A photo taken under a warm bulb stores warm pixels. Sample it perfectly, with a well-chosen method and a clean patch, and you get a precise, repeatable reading of a white wall that looks beige, because in that image it is beige. White balance, exposure, screen calibration, and the color profile of the file all sit between the object and your HEX code.

That is fine for the work most people are doing: interface references, digital art, mood boards, palette building, and design handoff. It is not sufficient for paint matching, textile production, or print color control, which need physical samples, controlled lighting, and calibrated measurement rather than a photograph. When you are sampling real objects instead of digital files, the camera color identifier guide covers the lighting and distance decisions that shape what ends up in the image in the first place.

Getting a color you can rely on

The variation is not a defect in the tool. It is a property of photographs. Compression, noise, texture, blended edges, and uneven light all move the numbers, and once you can name those causes the settings stop feeling arbitrary. Choose a sample area wide enough to smooth out noise and narrow enough to stay on one surface, pick a method that suits what you are sampling, take more than one reading, and keep a record of how you took it.

For the step-by-step version of the selection itself, see how to identify a color from a photo, or browse the rest of the photo color picker guides.

Frequently Asked Questions

Is a single-pixel sample more accurate than an averaged one?

A single pixel is the most literal reading, not automatically the most accurate one. In a photograph, one pixel carries compression artifacts and sensor noise, so an averaged or median reading across a small area usually represents the surface better. Single-pixel sampling is the right choice for flat digital graphics such as interface screenshots and vector exports.

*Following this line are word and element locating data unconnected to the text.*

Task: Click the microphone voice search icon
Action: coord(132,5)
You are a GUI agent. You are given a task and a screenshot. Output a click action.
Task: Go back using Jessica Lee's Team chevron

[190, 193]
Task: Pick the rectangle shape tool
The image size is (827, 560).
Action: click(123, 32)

What sample size should I use in a color picker?

A 5 × 5 pixel area is a reliable default for photographs: wide enough to cancel out noise, narrow enough to stay inside one surface. Use 1 × 1 for flat digital graphics, and increase the area for coarse textures such as fabric, stone, or foliage. Reduce it again when the target is small or close to an edge.

Does zooming into a photo change the sampled color?

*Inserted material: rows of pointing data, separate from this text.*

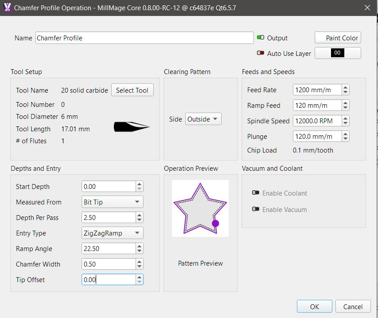This screenshot has width=378, height=318.
Task: Click the MillMage app icon in title bar
Action: 7,8
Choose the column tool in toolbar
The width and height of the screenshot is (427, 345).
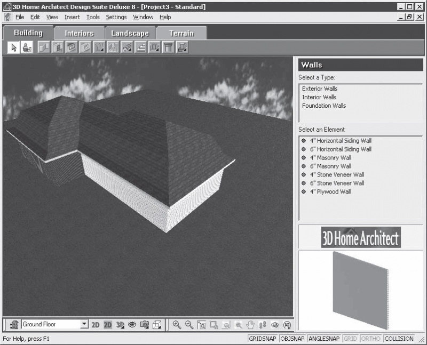[x=168, y=47]
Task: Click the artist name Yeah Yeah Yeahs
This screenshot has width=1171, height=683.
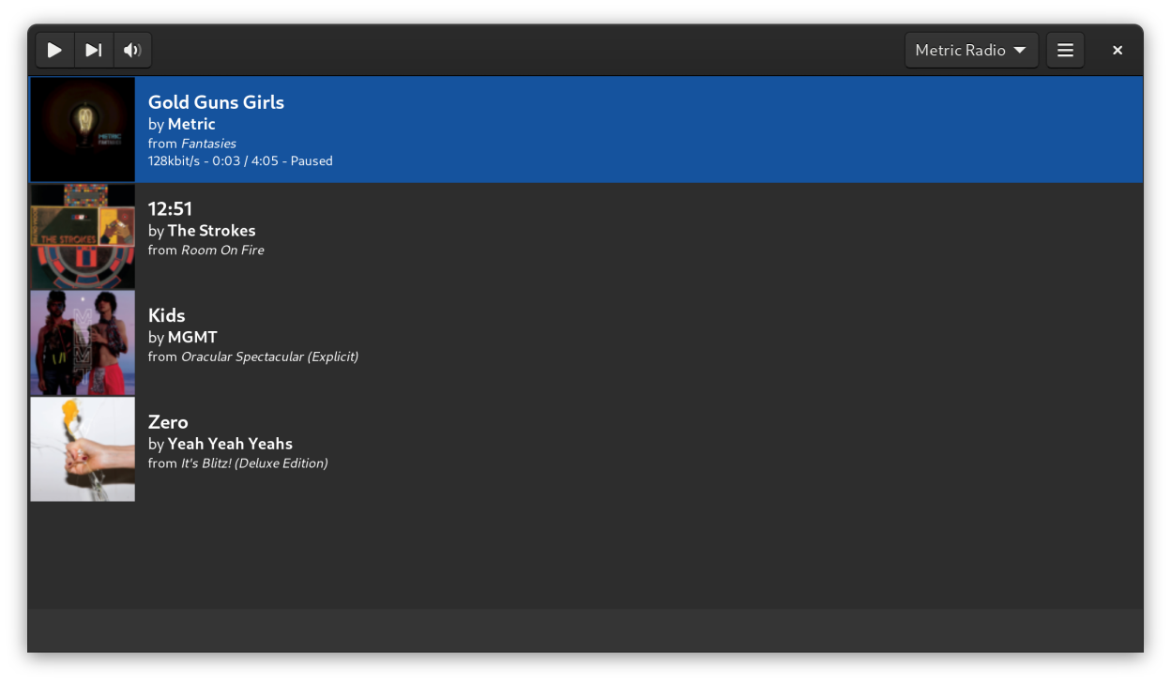Action: [230, 444]
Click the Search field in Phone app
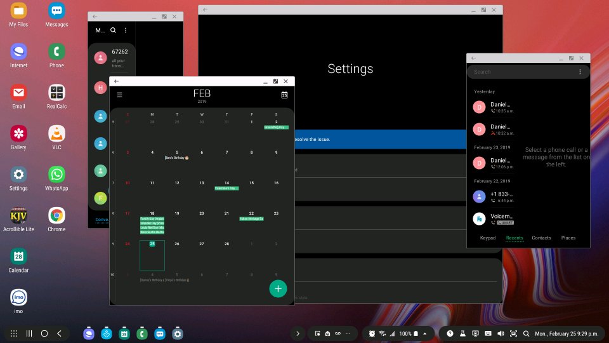 click(x=520, y=72)
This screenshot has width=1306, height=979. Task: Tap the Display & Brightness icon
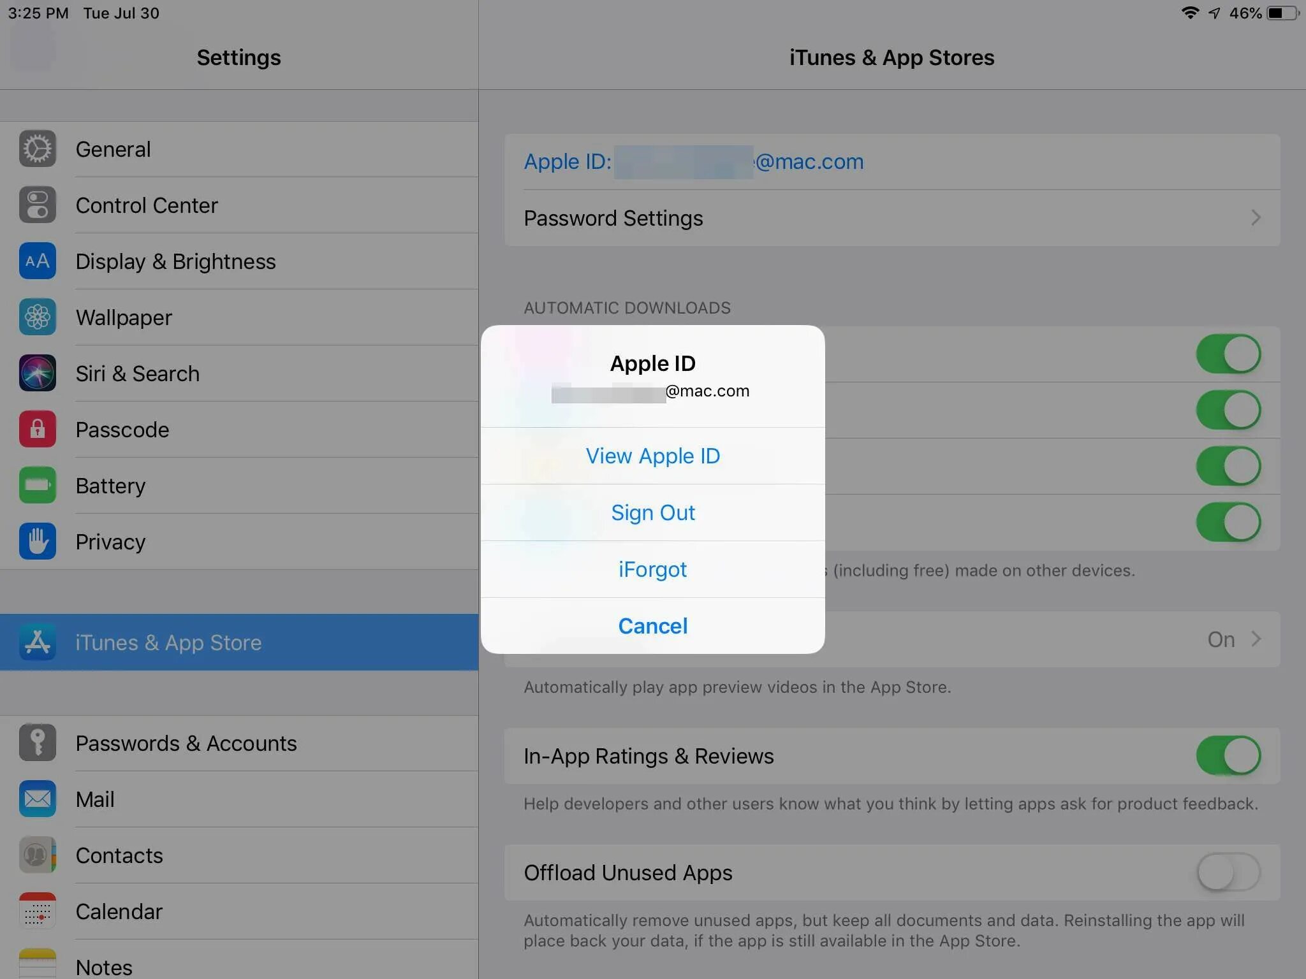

Zooming mainly changes what you can aim at. The real benefit is precision: at higher magnification it is much easier to keep the sample area inside a single surface and away from edges, highlights, and shadows, which is where most inconsistent readings come from.

Why do screenshots give cleaner color samples than photos?

A screenshot is rendered directly by the device, so a flat interface color is stored as one exact value with no lens, no sensor noise, and no exposure decisions. Photographs pass through all three plus lossy compression. A screenshot loses that advantage once it has been resized or re-compressed, which messaging apps often do.

Which sampling method works best on textured surfaces?

Median or dominant sampling usually beats a plain average on texture, because a few very light or very dark pixels, such as a highlight on a thread or a gap between fibers, pull an average away from the color you actually see. Pairing either method with a slightly larger sample area helps further.

Can I tell later how a saved color was sampled?

Only if the tool records it. ColorSnap stores the sample size and method alongside each saved color, so an entry in the history list reads something like 5 × 5 Average next to its name and HEX value. That makes it possible to tell whether two saved colors were measured the same way.